*** EXERCISE DATA ***

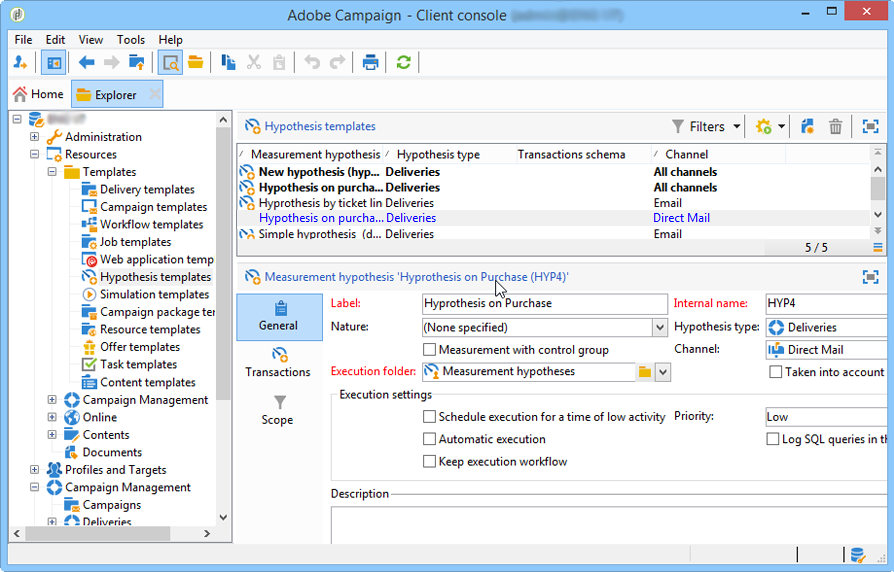This screenshot has width=894, height=572.
Task: Select Delivery templates in the tree
Action: click(x=147, y=190)
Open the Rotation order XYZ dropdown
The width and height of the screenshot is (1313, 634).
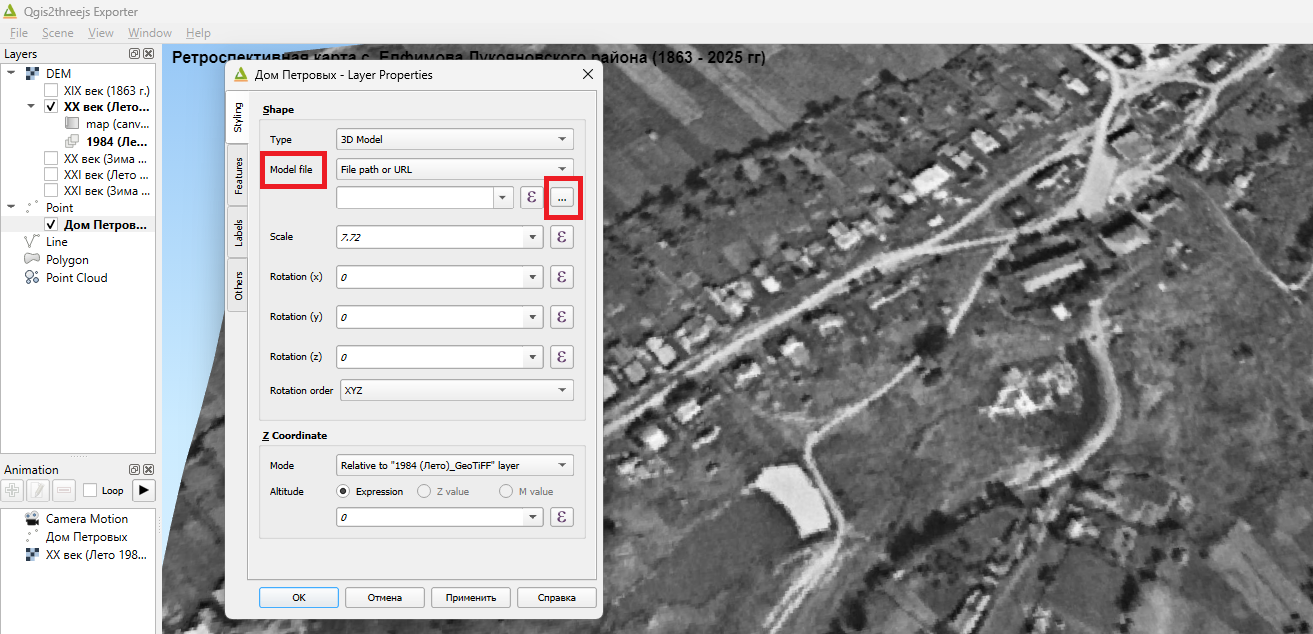(x=455, y=390)
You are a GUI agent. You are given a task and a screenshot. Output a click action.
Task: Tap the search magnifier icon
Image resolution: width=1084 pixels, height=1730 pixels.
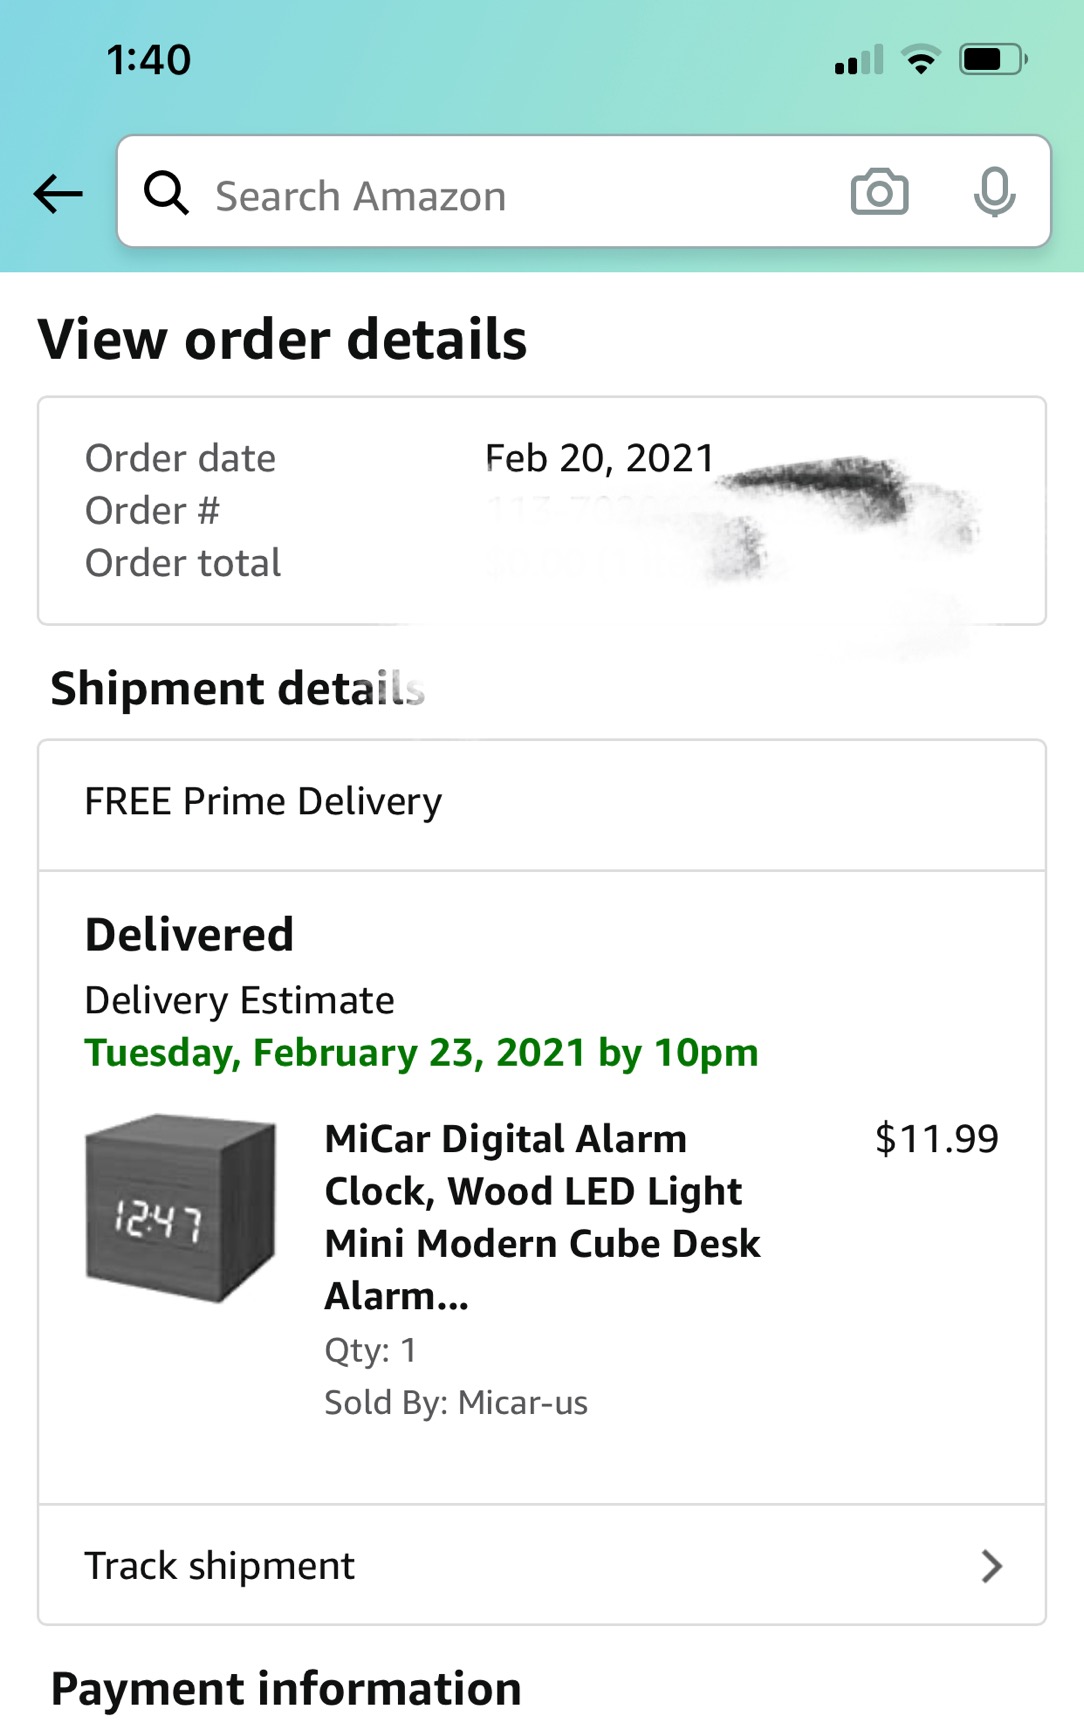(x=166, y=192)
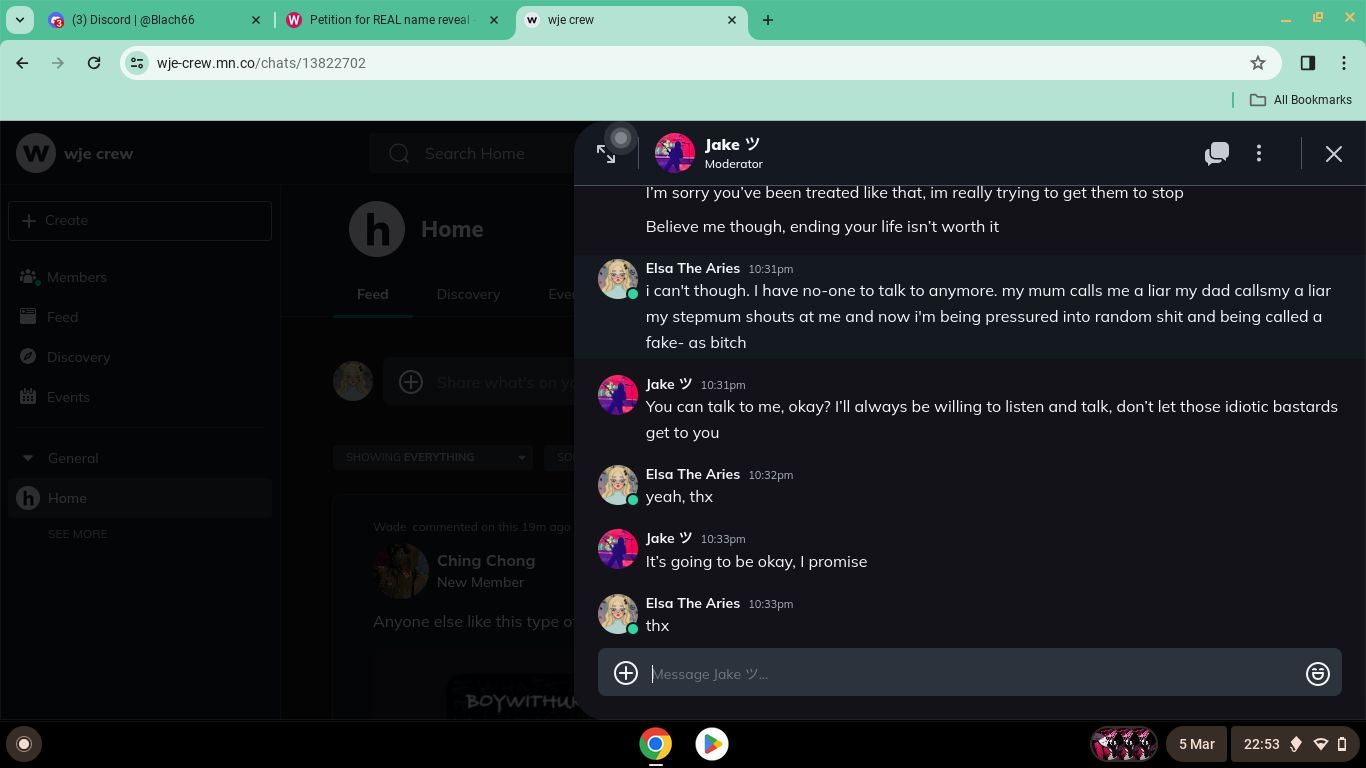Open the chat conversations icon

point(1216,154)
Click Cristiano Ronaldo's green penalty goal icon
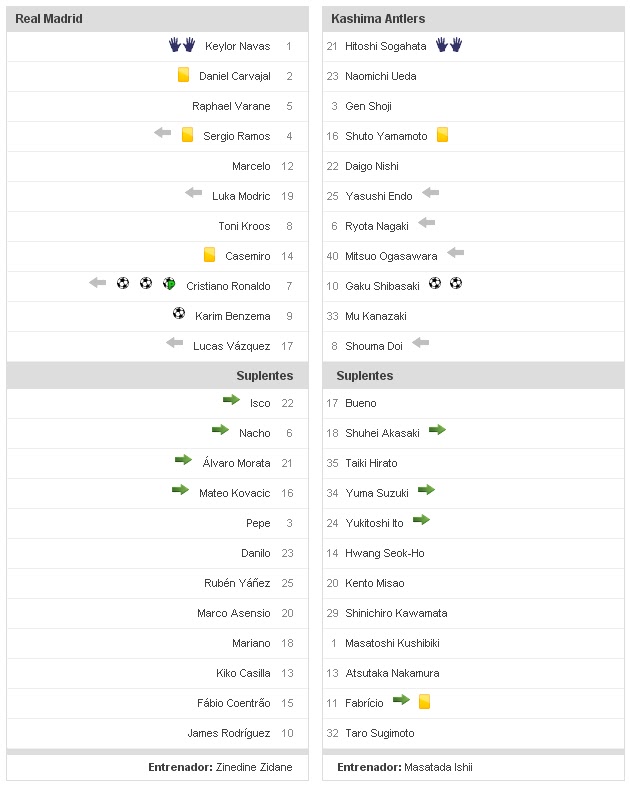 (169, 284)
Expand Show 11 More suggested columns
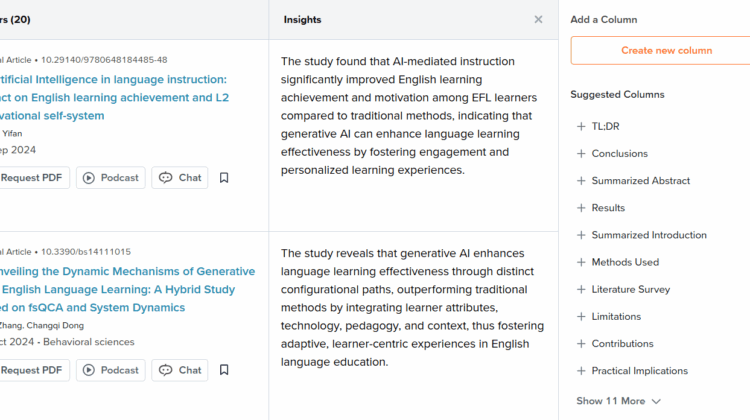This screenshot has width=750, height=420. click(x=618, y=401)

*** End of EXERCISE DATA ***

PROBLEM REQUIREMENTS
In the data above, find the line containing "Open the Rotation order XYZ dropdown", then output it and every later line exactly, without the pictures.

RESULT OF THE TASK
Open the Rotation order XYZ dropdown
The width and height of the screenshot is (1313, 634).
(x=455, y=390)
You are a GUI agent. You are given a task and a screenshot. Output a click action.
Task: Tap the search magnifier icon
Image resolution: width=1084 pixels, height=1730 pixels.
(x=166, y=192)
Open the chat conversations icon

point(1216,154)
Click Cristiano Ronaldo's green penalty goal icon
 (169, 284)
Expand Show 11 More suggested columns
This screenshot has width=750, height=420. click(x=618, y=401)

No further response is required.